Rodrigo Constantino: Não é questão de ideologia, é questão de vergonha na cara
Sou daqueles que costumam pensar que quem repete que “direita” e “esquerda” são conceitos ultrapassados normalmente é um “isentão” de esquerda. Não fujo da raia ao me assumir de direita, um liberal com viés conservador. Existem, afinal, certos princípios e valores de determinam a doutrina política, a visão de mundo de alguém. Há um grau não desprezível de flexibilidade, claro, mas ele não é infinito. Rótulos servem para simplificar, o que é sempre um perigo. Mas sem eles a compreensão fica ainda pior.
Se eu defendo o livre mercado, governo limitado, império das leis, pluralidade de ideias, globalização, valores morais mais tradicionais, a importância do legado cristão para a civilização ocidental etc, isso me coloca dentro de certo grupo com parâmetros razoavelmente delimitados, e que poderia ser chamado de liberalismo-conservador. E tais valores estão associados à direita, é fato.
Dito isso, o caso brasileiro talvez seja sui generis mesmo. No Brasil faz menos sentido, talvez, falar em direita e esquerda, quando tantos se mostram apenas adeptos do “jeitinho” e da “malandragem”. Penso nisso ao ver os grupos distintos dentro do establishment que lutam contra as reformas estruturais de que necessitamos para estancar a sangria fiscal. E resgato um trecho de Carlos Lacerda, que era acusado de “direitista” mas que não ligava para isso, justamente sobre essa questão:
Não nos falem de “direita” ou de “esquerda”. Os donos do Brasil são ambidestros. Não há incompatibilidade maior entre “esquerda” e “direita”, como já foi demonstrado no mundo em geral e, em particular, no Brasil. O submundo tosco de ideias e refinadamente intuitivo dos caudilhos não conhece direita nem esquerda, senão como rótulos. O que lhes importa é o Poder, o uso pessoal dele, para enriquecer, para afogar suas inferioridade no ódio, na cobiça, na deslumbrada mediocridade do espanto de se verem tão alto – sem saber como nem para que.

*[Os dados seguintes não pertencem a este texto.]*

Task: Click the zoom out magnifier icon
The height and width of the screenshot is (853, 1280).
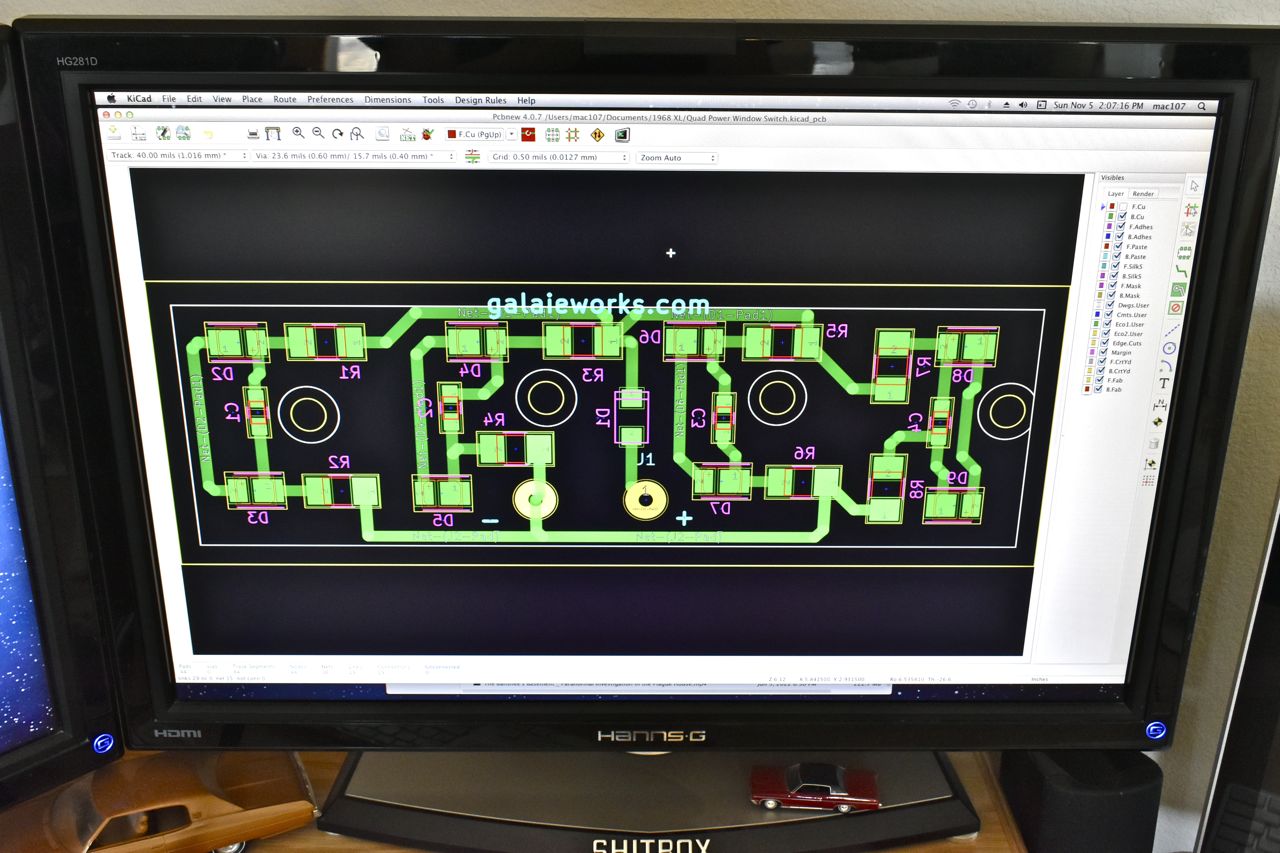Action: tap(318, 133)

O Brasil tornou-se propriedade de uma casta, que hoje se disfarça de socialisteira como ontem de fascista, mas na realidade é uma casta de incapazes e desonestos profissionais da demagogia, a patronal e a operária, a falar de reformas que não faz porque não quer e porque, se quisesse, não saberia fazer honestamente.
O que sei é que o problema básico deste país me parece de uma extrema singeleza. Não é uma questão de ideologia, é uma questão de vergonha na cara.